Time: 09:30-10:30am, June. 25th, 2019, Tuesday
Venue: RoomA1514, Science Building, North Zhongshan Road Campus
Spreker: Professor Yufeng Liu, University of North Carolina at Chapel Hill
Abstract: Gaussian graphical models are widely used to represent conditional dependence among random variables. In this talk, we consider high dimensional estimation of multiple graphical models arising from heterogeneous observations. An appealing feature of our methodology is to learn clustering structure while estimating graphical models. This is achieved via a high dimensional EM algorithm. A joint graphical lasso penalty is imposed to extract a common structure shared across all clusters. In theory, a non-asymptotic estimation error bound is derived for understanding the trade-off between statistical accuracy and computational complexity in the regularized Gaussian mixture models. Simulation studies and an application to a Glioblastoma cancer dataset further demonstrate the effectiveness of the proposed method.

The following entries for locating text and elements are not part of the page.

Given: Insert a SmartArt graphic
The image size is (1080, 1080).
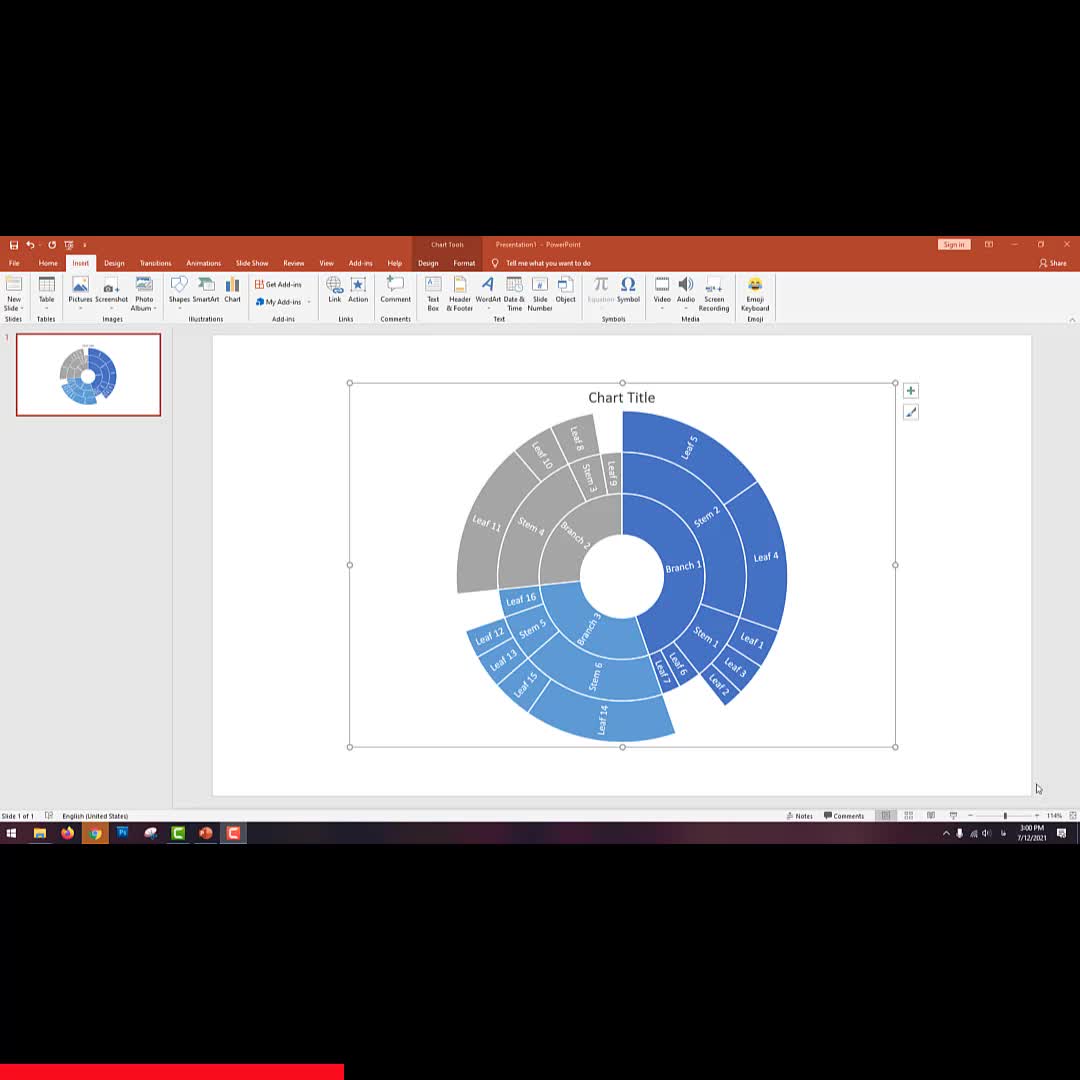Looking at the screenshot, I should (x=206, y=290).
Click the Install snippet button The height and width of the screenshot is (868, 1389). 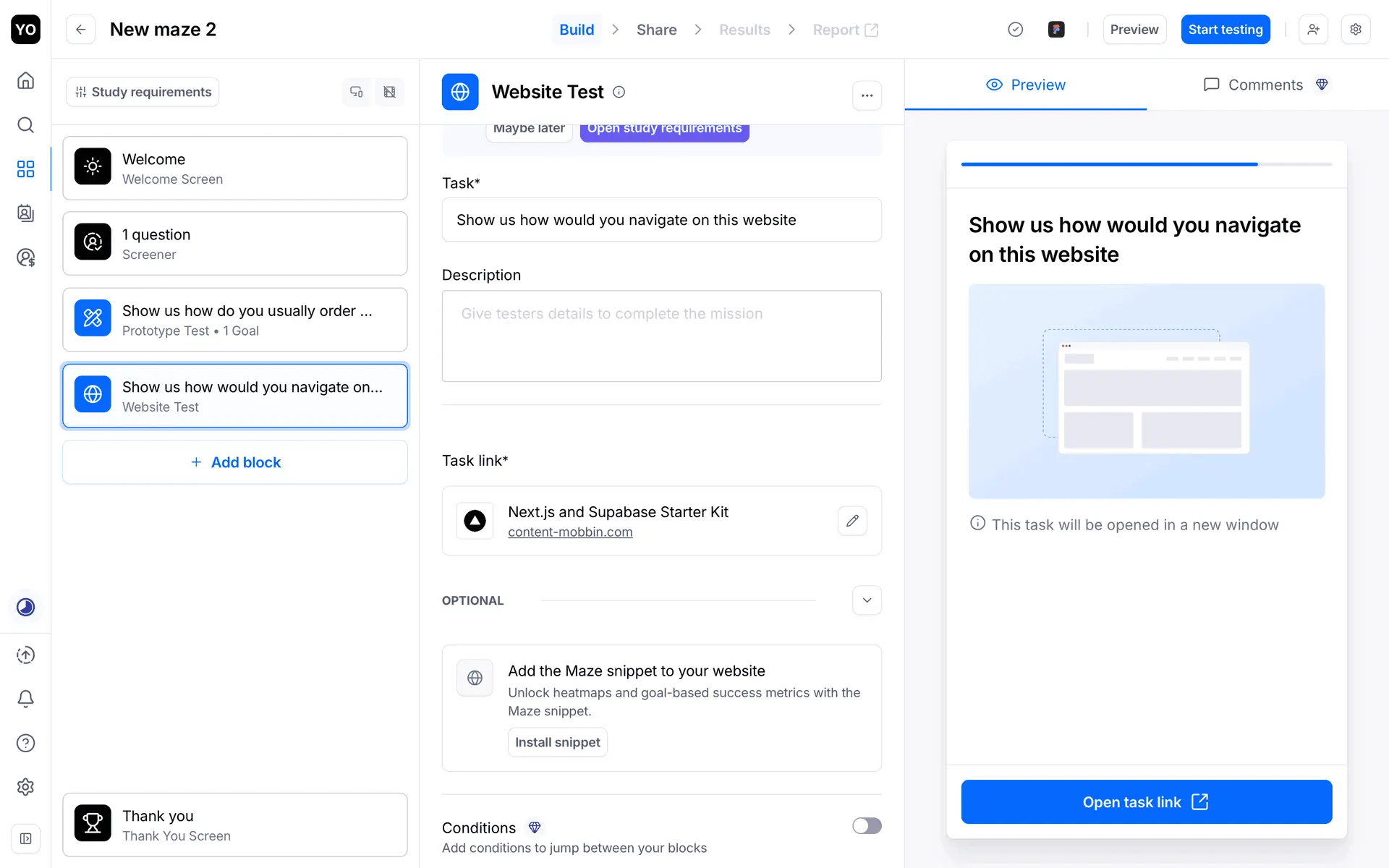pos(557,742)
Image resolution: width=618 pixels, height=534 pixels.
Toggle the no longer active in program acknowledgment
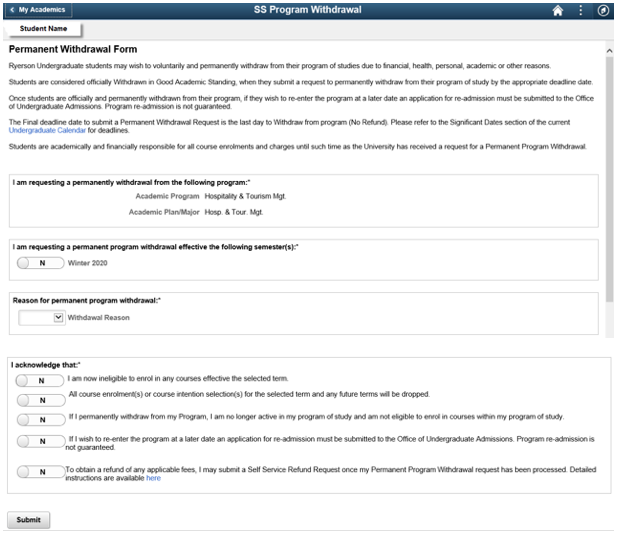40,419
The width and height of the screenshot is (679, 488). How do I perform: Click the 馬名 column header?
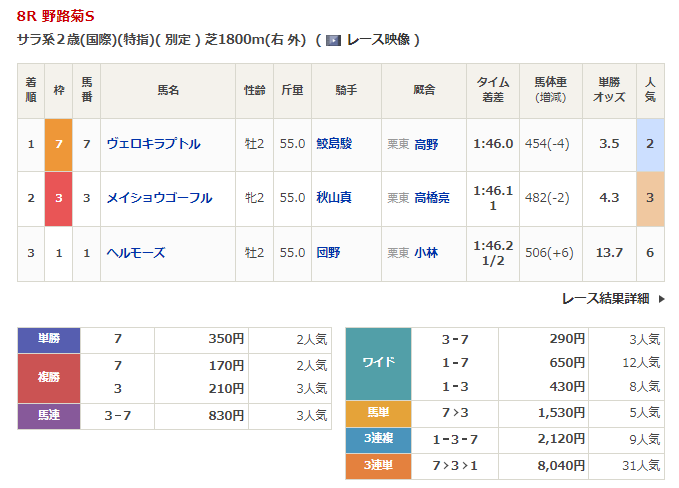pyautogui.click(x=167, y=90)
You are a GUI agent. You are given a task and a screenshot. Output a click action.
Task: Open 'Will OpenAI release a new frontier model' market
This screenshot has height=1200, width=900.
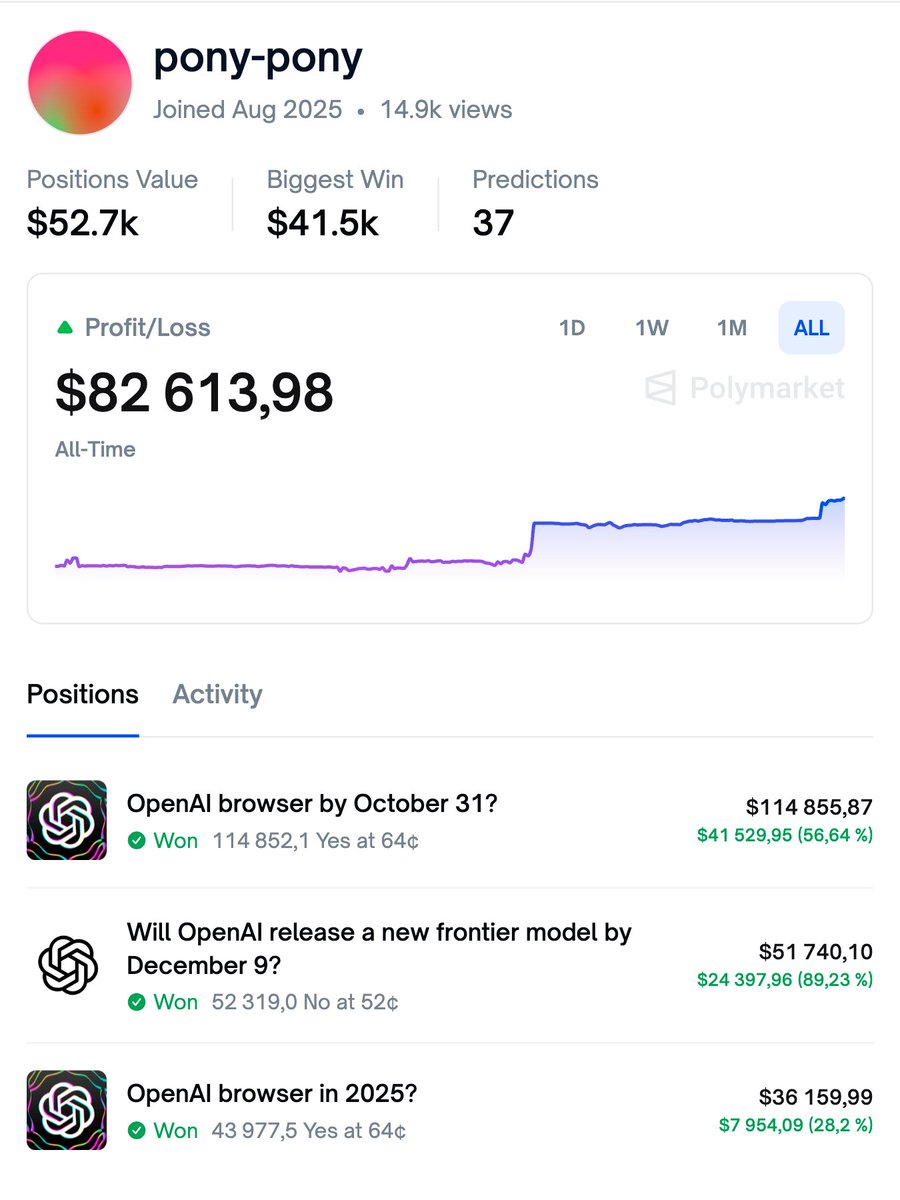click(378, 933)
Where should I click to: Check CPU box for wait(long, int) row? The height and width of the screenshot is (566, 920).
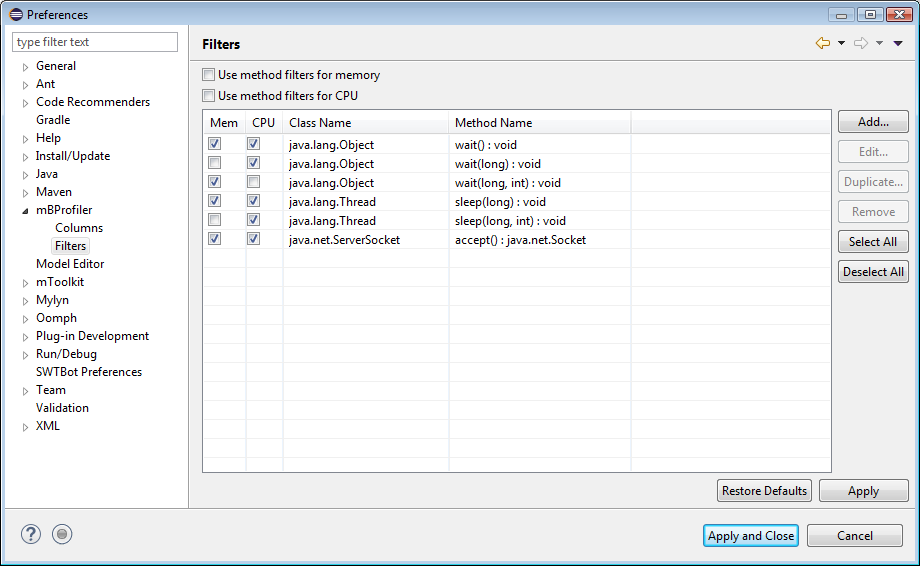(254, 183)
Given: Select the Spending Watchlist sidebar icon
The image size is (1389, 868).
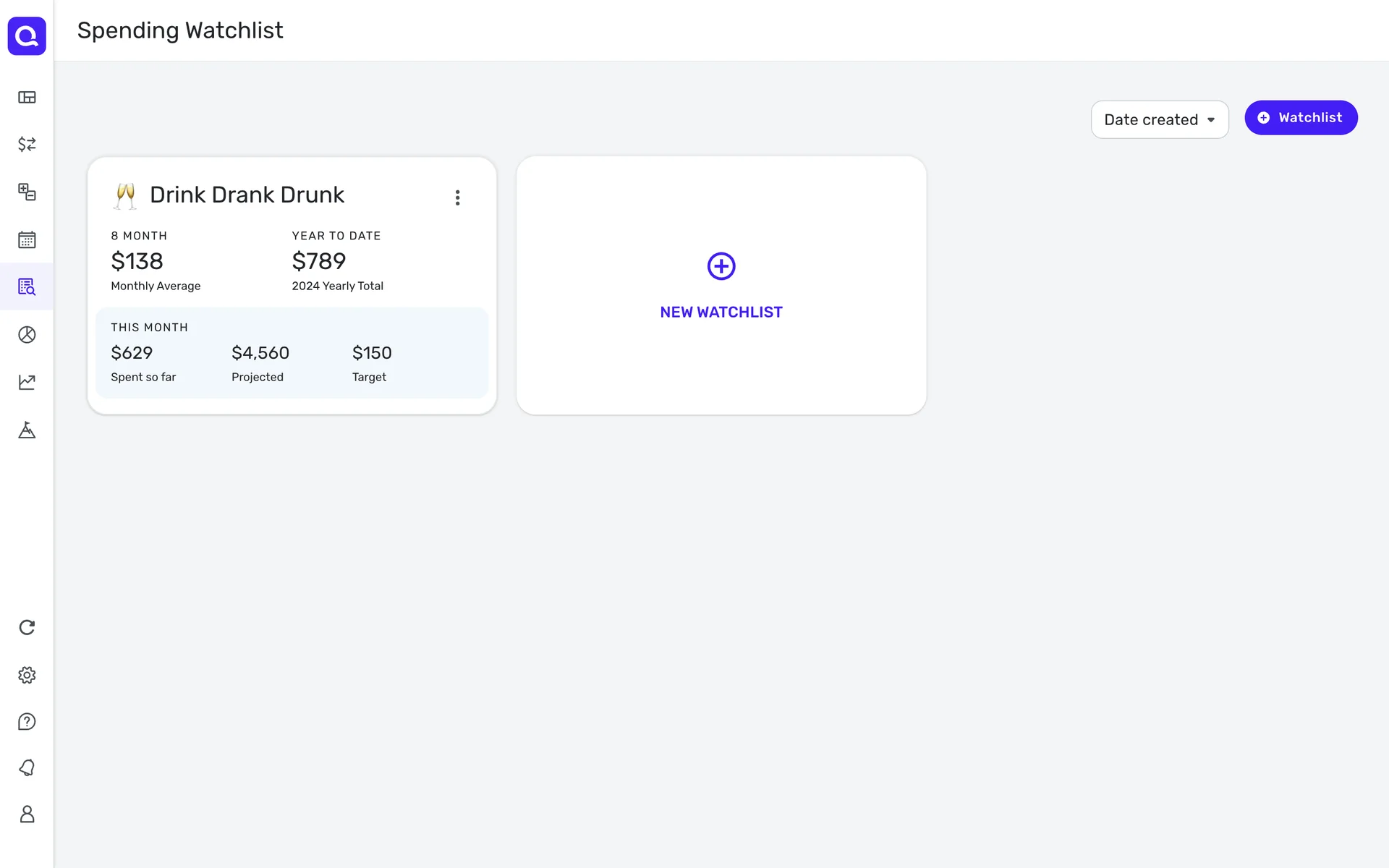Looking at the screenshot, I should coord(27,287).
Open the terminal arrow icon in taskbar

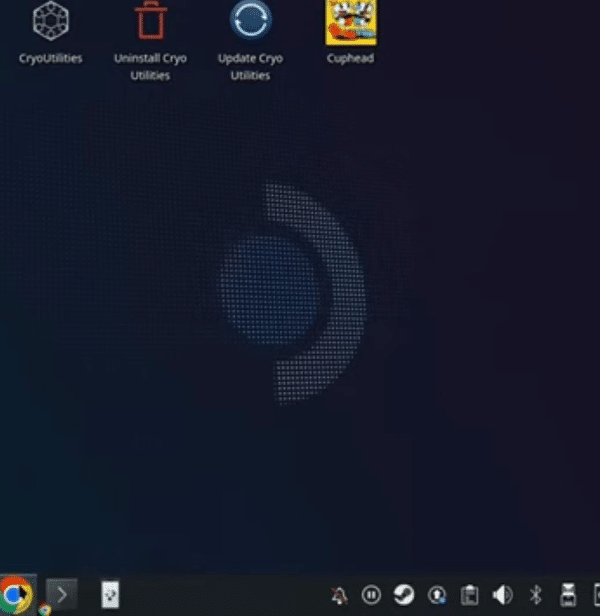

Speaker’s Bio:Dr. Yufeng Liu is a Professor in statistics in Department of Statistics and Operations Research, Department of Genetics, and Department of Biostatistics at University of North Carolina at Chapel Hill. His research interests include statistical learning techniques for complex and high dimensional data, graphical models, and individualized decision rules. He is an elected fellow at American Statistical Association (ASA), Institute of Mathematical Statistics (IMS), and an elected member at International Statistical Institute (ISI).